I'm new to binary data and getUserMedia, what would be the recommended way to stream getUserMedia (video/audio) to a server and then prepare the stream (video/audio) for other connections?
My initial thought was to send the data over websockets and then write the data to a file (mp4) like this:
getUserMedia -->(websockets)--> server -->(file.mp4)--> video.src
.
I've been looking at MediaStreamRecorder and I can send a buffer like so:
multiStreamRecorder.ondataavailable = function (blobs) {
socket.emit('blobs', blobs)
};
on the server I get
{ audio: <Buffer 52 49 46 46 2c 10 04 00 57 41 56 45 66 6d 74 20 10 00 00 00 01 00 01 00 44 ac 00 00 10 b1 02 00 02 00 10 00 64 61 74 61 00 10 04 00 f8 ff 04 00 0d 00 ... >,
video: <Buffer 1a 45 df a3 40 20 42 86 81 01 42 f7 81 01 42 f2 81 04 42 f3 81 08 42 82 40 04 77 65 62 6d 42 87 81 02 42 85 81 02 18 53 80 67 10 0a 41 54 15 49 a9 66 ... >,
onDataAvailableEventFired: true }
Now I think I should write this to a file, serve that file and then request that file from a video
element's source.. If that's all correct how would I go about writing the file to the filesystem? or am I doing something wrong?
I understand WebRTC has p2p functionality, I'd be serving the video stream to ~50 or more clients so it's not an option.
Update with websocket solution:
I'm now emitting the data back over websockets like so:
socket.on('blobs', function(data){
socket.emit('blobs', data)
})
and on the client side pushing it into a mediaSource
and then a video
element with a timestampOffset
to keep it smooth.
var mediaSource = new MediaSource(),
mediaBuffer,
// init duration of 0 seems fine
duration = 0;
var video = $('video').get(0);
video.src = window.URL.createObjectURL(mediaSource);
mediaSource.addEventListener('sourceopen', function(e) {
mediaBuffer = mediaSource.addSourceBuffer('video/webm; codecs="vp8"')
mediaBuffer.addEventListener('update', function() {
// wait for mediaBuffer update to fire before setting the new duration
duration = video.duration
});
}, false);
socket.on('blobs', function (data) {
mediaBuffer.timestampOffset = duration;
mediaBuffer.appendBuffer(new Uint8Array(data.video));
});
To make this work properly, you need the server to "speak" WebRTC as well.
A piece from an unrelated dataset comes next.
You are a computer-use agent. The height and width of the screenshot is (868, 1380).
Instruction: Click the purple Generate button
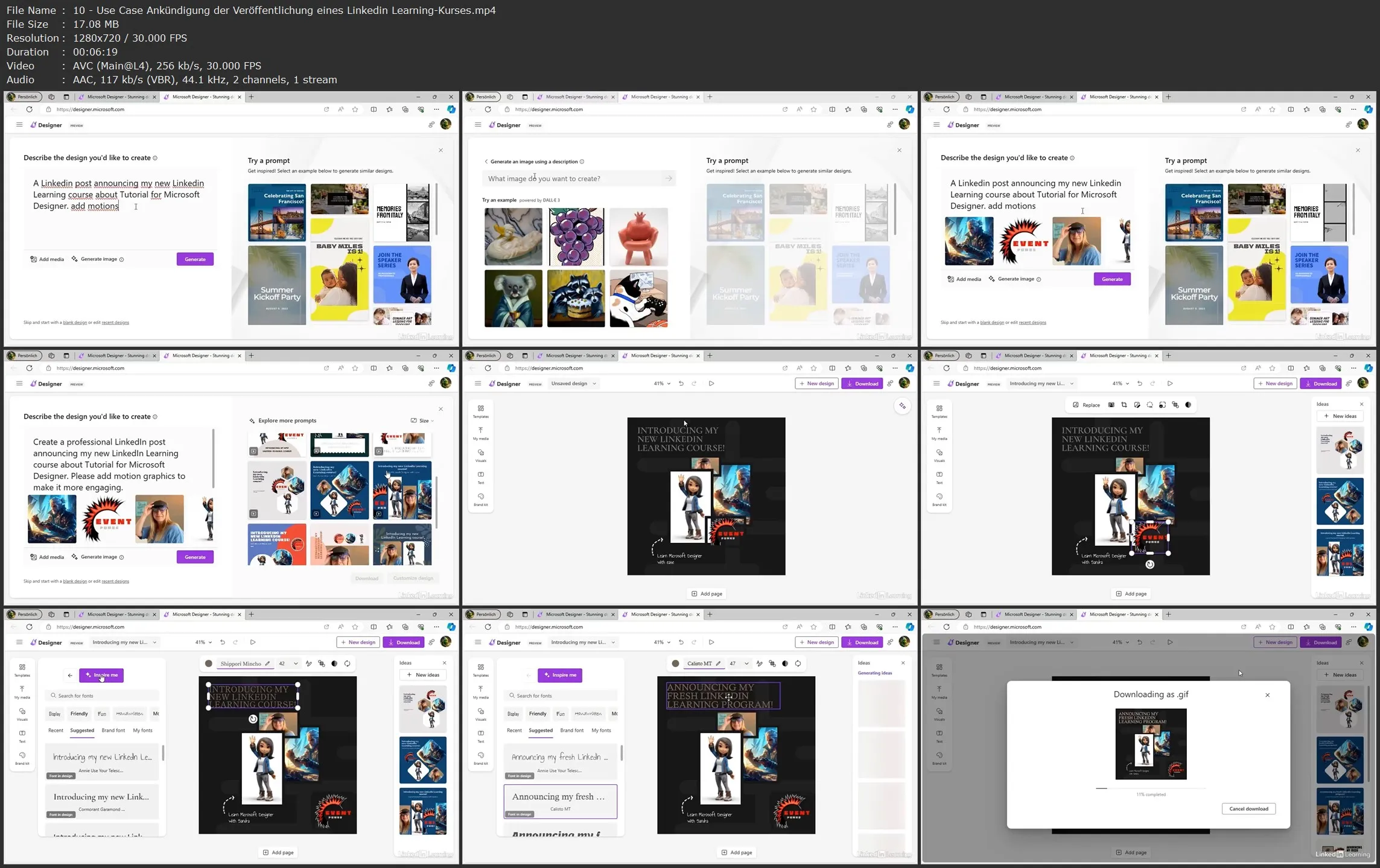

Using websockets won't give you the desired result and will not be as responsive as WebRTC - it won't be real time.
To get WebRTC running on a server, you can use the WebRTC stack at webrtc.org or OpenWebRTC as a starting point, use GStreamer or go for something a bit more complete. Good projects of media server frameworks for WebRTC to start from are Kurento, Jitsi and Janus.
Due to the nature of your question, my suggestion is to start with one of the more complete media server frameworks mentioned above.